Dr. Youssef goes on to answer the question of whether fear is a psychological disorder, talking about the role of fear in shaping personalities, and addressing the sources of our fears. He categorizes not less than twenty types of fear, including: the fear of change ("leaving one's comfort zone"), the fear of aging ("Gerascophobia"), childhood fears, the fear of sexual harassment, the fear of staying single ("Anuptaphobia"), the fear of losing one's virginity ("Primeisodophobia"), the fear of sexual impotence, the fear of envy, the fear of taking decisions, the fear of failure ("Atychiphobia"), and the fear of rejection ("social anxiety").
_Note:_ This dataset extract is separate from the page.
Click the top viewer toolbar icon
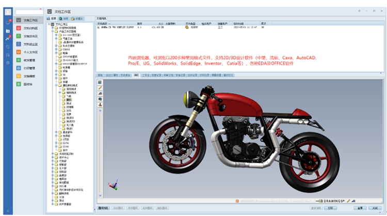 pyautogui.click(x=100, y=82)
One of the most frequently used words in the modern vocabulary is the word: "Phobia." But what is a phobia? Dr. Youssef says, "Every person has their own anxieties, varying in degrees. For some people, these reach a level of overwhelming and persistent irrational fear. This is what we call a "Phobia." Surprisingly, every phobia has its own cause and name. Among the types of phobia are: the fear of youth ("Ephebiphobia"); the fear of sleeping ("Somniphobia"); the fear of vomiting ("Emetophobia"); the fear of working ("Ergophobia"); the fear of colors ("Chromophobia"); and the fear of mirrors ("Spectrophobia").
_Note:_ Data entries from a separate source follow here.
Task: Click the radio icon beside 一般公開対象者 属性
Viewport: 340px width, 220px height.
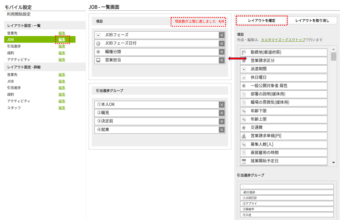Action: pos(244,86)
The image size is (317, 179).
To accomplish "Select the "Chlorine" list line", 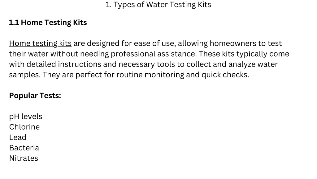I will point(24,127).
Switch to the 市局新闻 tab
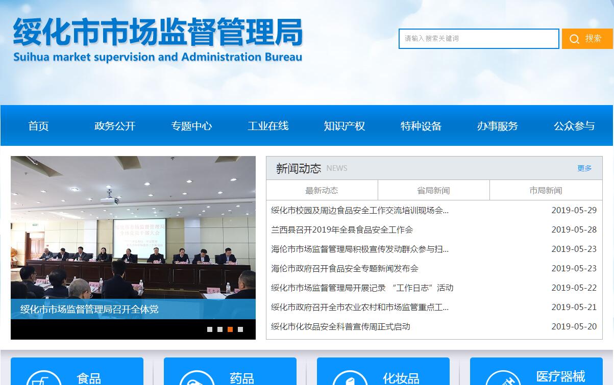The height and width of the screenshot is (385, 614). pyautogui.click(x=546, y=190)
Next, the author shifts to a scientific approach to fear, referring to the physiological and chemical changes that occur in the body when a person is afraid. In this section, he tackles the "anxious personality" and addresses the question of whether certain personality types are more susceptible to pathological fear than others. He draws attention to the clear distinction between fear and anxiety, saying: "fear and anxiety are normal reactions that may be helpful in certain situations we face. However, symptoms of anxiety disorder vary greatly from those feelings of natural worry associated with specific situations. Anxiety disorders require the intervention of a psychiatrist, since it is neither natural nor helpful."

Symptoms of anxiety disorders covered by the author include panic disorder and obsessive compulsive disorder (OCD).
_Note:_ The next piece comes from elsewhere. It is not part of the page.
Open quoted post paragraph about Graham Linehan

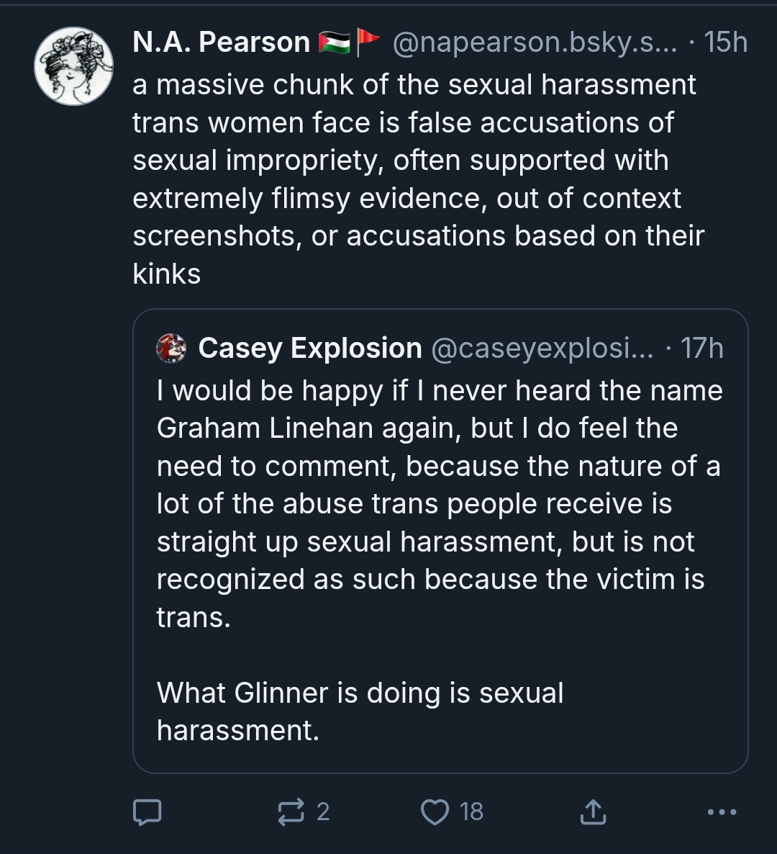[x=438, y=503]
But is there any hope of getting rid of our fears? The author says: "I am trying to present some of the ways our fears can be controlled. As many have said, 'Fear is treated by facing it, not by giving in to it.' The more a person succumbs to fear, the more it possesses him, acutely rendering it difficult to be cured." So, how do we face those fears?
- Identify your fears
- Change your mindset
- Change your attitude
- Change your language
- Learn the art of confrontation
- Free your body

In closing this section, the author compels the reader, in definitive terms: "Do not allow fear to defeat your life, causing you to lose peace and stability. Do not let panic and fear control your life. You may have lost in the past because of fear. What you need now is to deal with fear, and not merely run from it. Contend till you break free. Believe me, you can live free of fear."

"But how?" we ask. "Come to God with your fears." He alone is able to deal with all that intimidates us in this life. The Bible does not say, "Do not be terrified," or "Do not be fainthearted" but it says, "Do not fret," which means, do not escape or run away. Rather, attack your enemy, "Fear," by resorting to God, and seeking his help. You will find out that facing your fears wasn't as terrible as you imagined. You will come to see that your enemy wasn't worth of such fear.

The author ends with a final challenging critique: Despite knowing that God loves you, you may still be a person who frets. If so, you now have the opportunity to know and experience even more about God's love for you, because perfect love, the kind that God has for you, casts out all fear. "Trust.... for God loves you... Are you still afraid?"